Monday, February 13, 2012

Hanford . . .

"Hanford" was my brother's middle name.  It was my grandfather's middle name as well.  Stanley Hanford Warner.  He started out in life as a janitor at Strous/Adler Corporation (makers of "Smoothie" undergarments) in New Haven, Connecticut.  When he retired, he was a "custodial engineer."  He had carved his initials on all his tools- "S. H."  I used to (still do) tell people that his nickname was "Shush . . ."

He was the first person I ever new who wore trifocals.  That's bifocals, with the bifocal part of the lens repeated at the top, so you can look up, as well as down, to see close up.  He said he got them because he got tired of leaning so far back to be able to see through the bifocal lens that he'd fall off the ladder . . .

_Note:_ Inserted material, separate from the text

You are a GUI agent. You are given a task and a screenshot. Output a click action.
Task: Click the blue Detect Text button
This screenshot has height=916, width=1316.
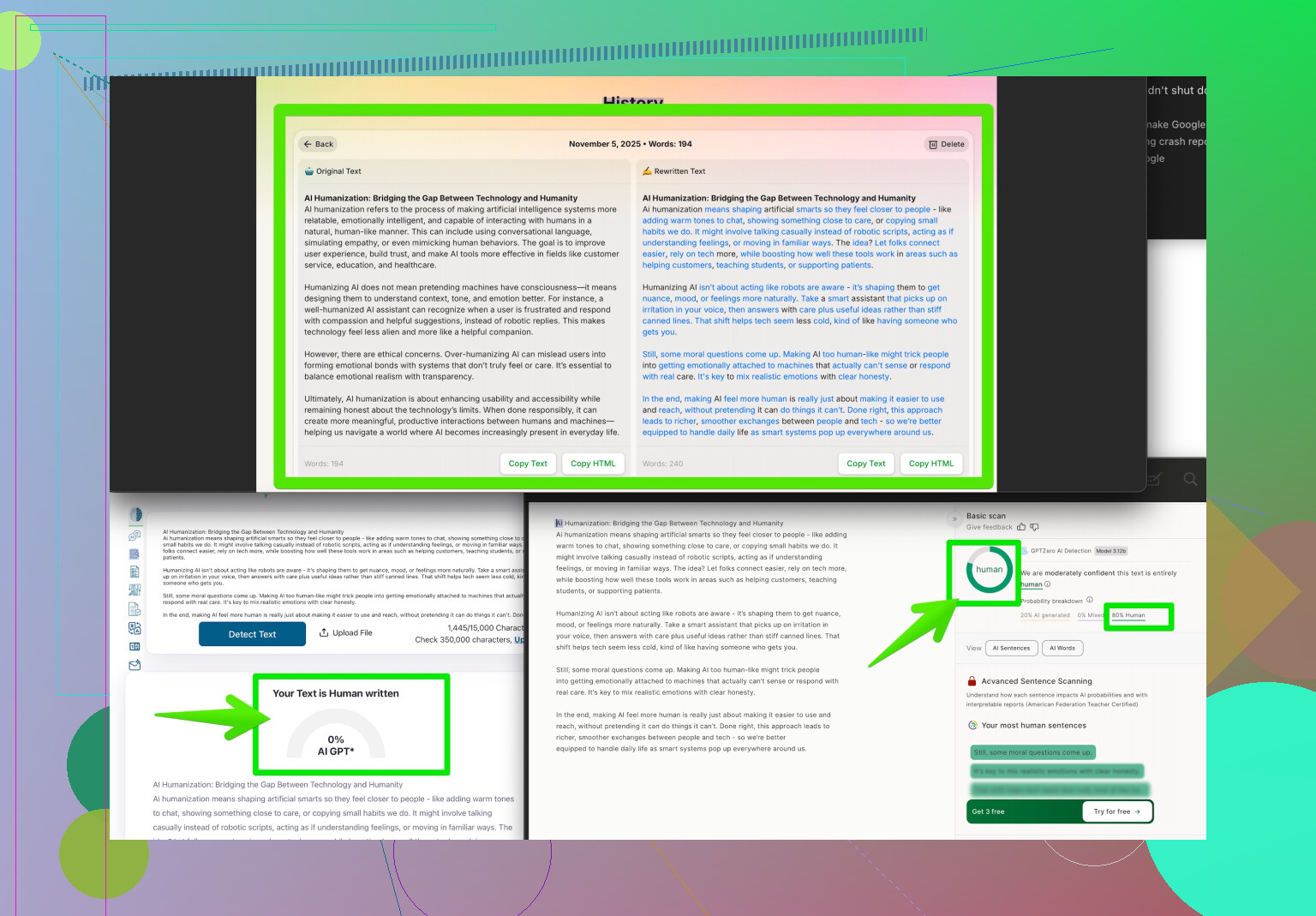252,634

Shush was in the last generation of people listed in a book called "The Descendents of Andrew Warner," which my brother Ken found when we were still quite young.  Shush had a great uncle named Hanford Warner.  Hanford Warner, in a life that now seems terribly politically incorrect, once sold an act to P.T. Barnum (yes, that P. T. Barnum!) called "The Wild Men from Borneo."

Here's a picture of Uncle Hanford, and the Wild men:


Or, maybe that's Lyman, Hanford's dad, or Henry, Hanford's son.  Apparently, Lyman owned Waino and Plutanor, who were actually the Davis brothers, Hiram and Barney, having purchased them from their mother, and left them to Hanford, who left them to Henry. (I'm not aware of any other family members, past or present, that ever owned anyone else . . .)

And here's a link to the Wild Men from Borneo on Wikipedia.  When we were little, Shush had Plutanor's raincoat hanging in his garage, so my brother used to tell me, though I personally never saw it.  All of which sort of puts me six, or maybe seven, degrees from P. T. Barnum . . . which is way cooler than owning people.

P.S.  I never called him "Shush" to his face . . . I always called him "grampa."